- **Your objective**
Continue the article on Apache Polaris in Fivetran's Managed Data Lake Service from its last sentence.

- **Source document**
Data insights

Getting started with Apache Polaris Catalog in Fivetran's Managed Data Lake Service

January 8, 2026

Andrew Madson

Principal, Developer Relations

Topics

Why the catalog matters, how to configure it with popular query engines, and the essential best practices every data engineer should follow.

Apache Polaris^TM is an open-source catalog for Apache Iceberg^TM tables that implements the Iceberg REST API specification.

At its core, Apache Polaris is a metadata catalog service. It tracks the current metadata pointer and the locations of metadata files representing Iceberg tables, enabling query engines to locate and access tables through a standardized REST interface. This server-side approach differs fundamentally from legacy catalogs like Hive Metastore, which embed technology-specific code in clients.

How Fivetran Uses Apache Polaris

Fivetran's Managed Data Lake Service uses Apache Polaris to provide a streamlined REST-based Iceberg catalog.

- **Data section**

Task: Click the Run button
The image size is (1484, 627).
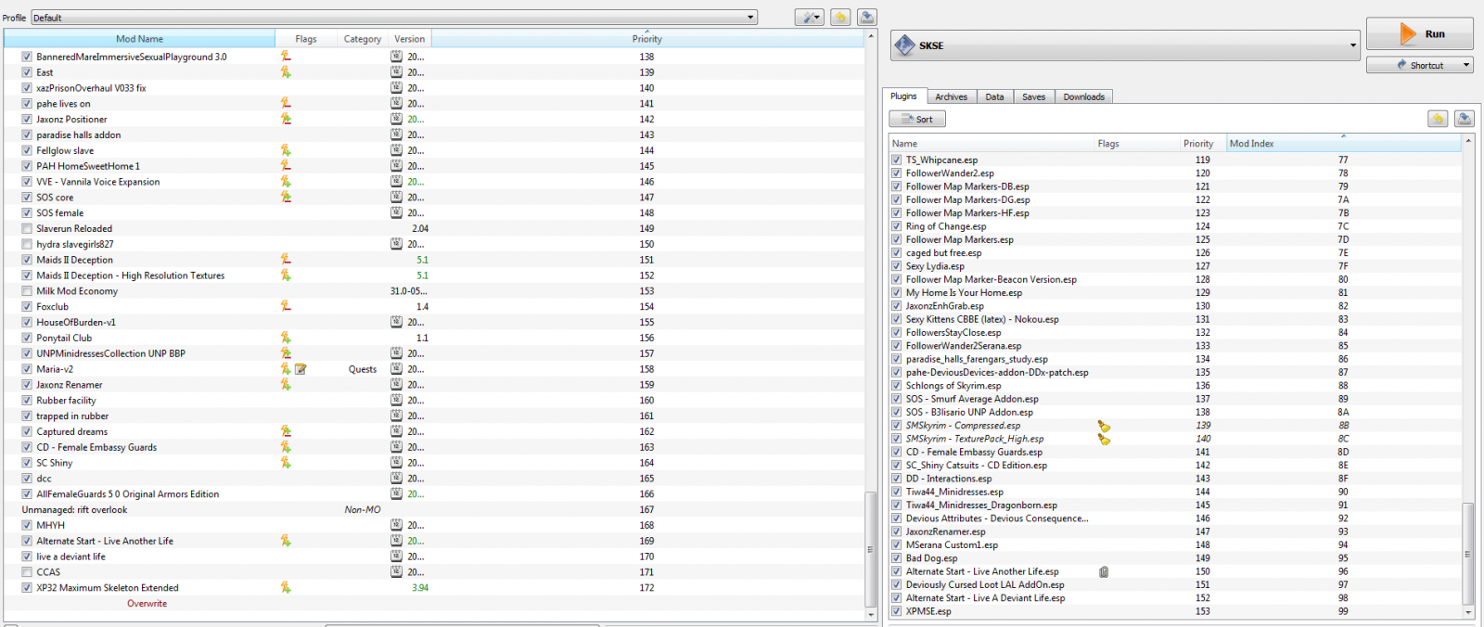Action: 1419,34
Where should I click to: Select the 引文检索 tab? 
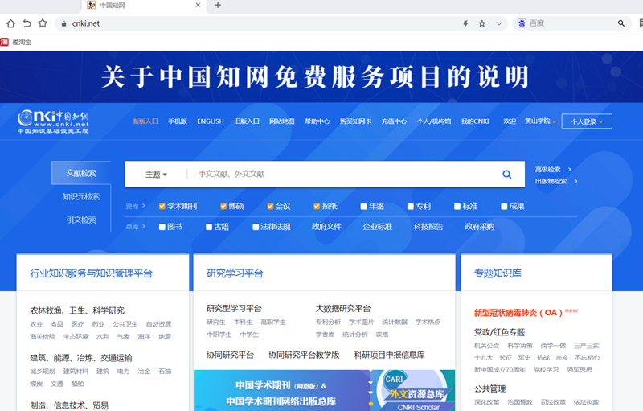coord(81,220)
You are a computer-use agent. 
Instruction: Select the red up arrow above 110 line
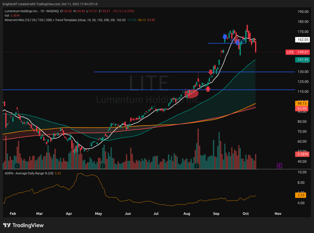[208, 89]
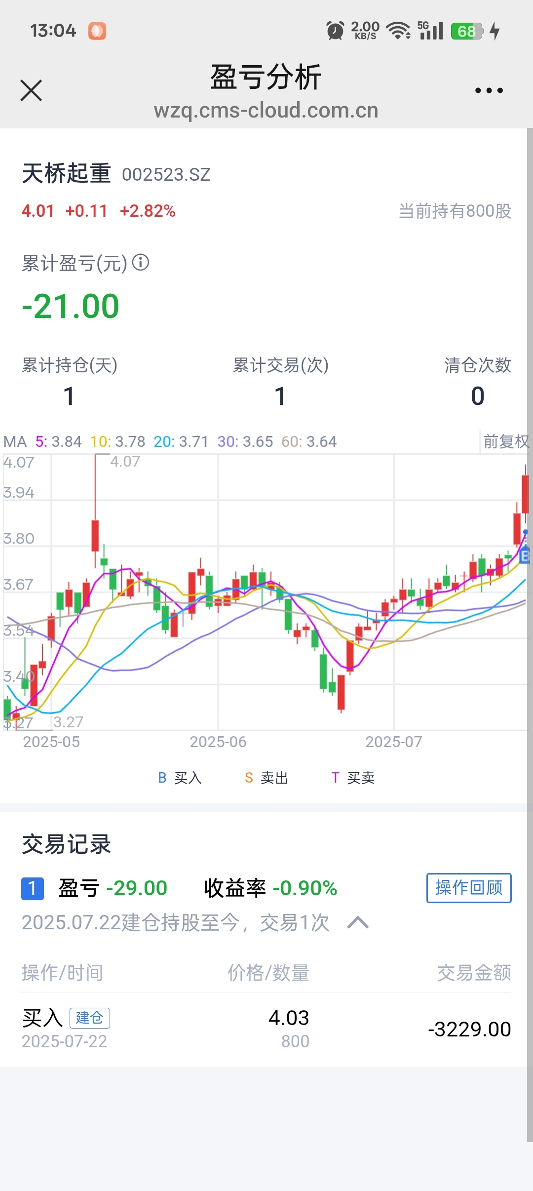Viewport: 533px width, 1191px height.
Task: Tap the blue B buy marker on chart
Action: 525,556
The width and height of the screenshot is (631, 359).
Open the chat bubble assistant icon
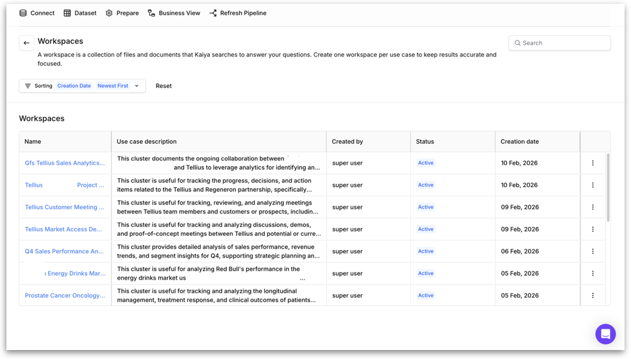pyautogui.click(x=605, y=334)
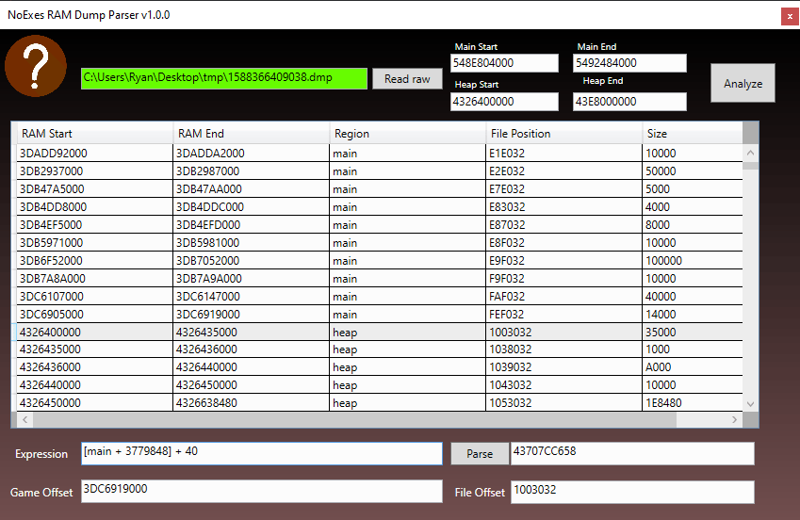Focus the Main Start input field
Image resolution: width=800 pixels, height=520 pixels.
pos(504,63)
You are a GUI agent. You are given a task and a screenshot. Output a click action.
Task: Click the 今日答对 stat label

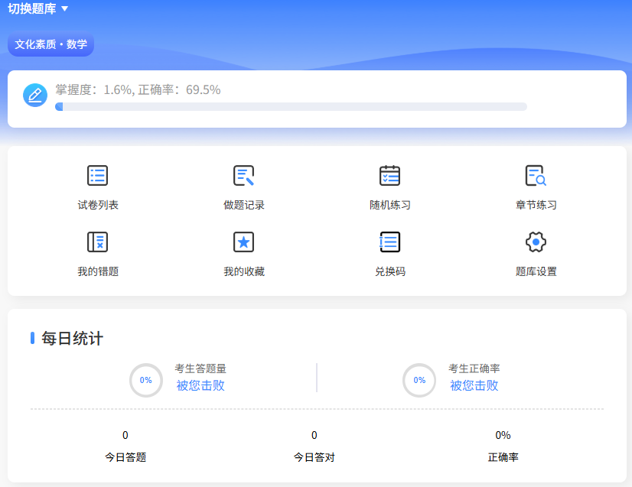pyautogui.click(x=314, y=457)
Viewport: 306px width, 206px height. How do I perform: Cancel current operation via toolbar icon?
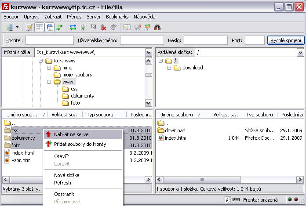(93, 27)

- **Output**
[CTA_MODULE]

Fivetran's Managed Data Lake Service writes data as Parquet files while maintaining Iceberg table metadata. The service supports Amazon S3, Azure Data Lake Storage (ADLS Gen2), Google Cloud Storage (GCS), and Microsoft OneLake as destinations.

The Fivetran Iceberg REST Catalog is built on Apache Polaris and serves as the default catalog for all Iceberg tables. Each data lake destination has its own dedicated catalog instance, automatically configured based on your destination's details.

Only Fivetran can write or update catalog metadata. This approach ensures data integrity and prevents conflicts from external modifications.

Getting started: Obtaining your credentials

From the Fivetran dashboard, navigate to Catalog integration > Base configuration to obtain four essential values:

Value	Description
Polaris server endpoint	The REST catalog URL
Polaris catalog name	The catalog identifier
Client ID	OAuth client identifier
Client secret	OAuth client secret (displayed only once)

Important: Copy your client secret immediately, because it's shown only once. You can regenerate it via the dashboard, but you'll need to update all your engine configurations.

Always query through the catalog

This is the most important concept to remember: always query Iceberg tables through the catalog, never directly against underlying Parquet files.

Once your catalog is configured, treat Fivetran-managed tables like any other logical tables in a database or warehouse.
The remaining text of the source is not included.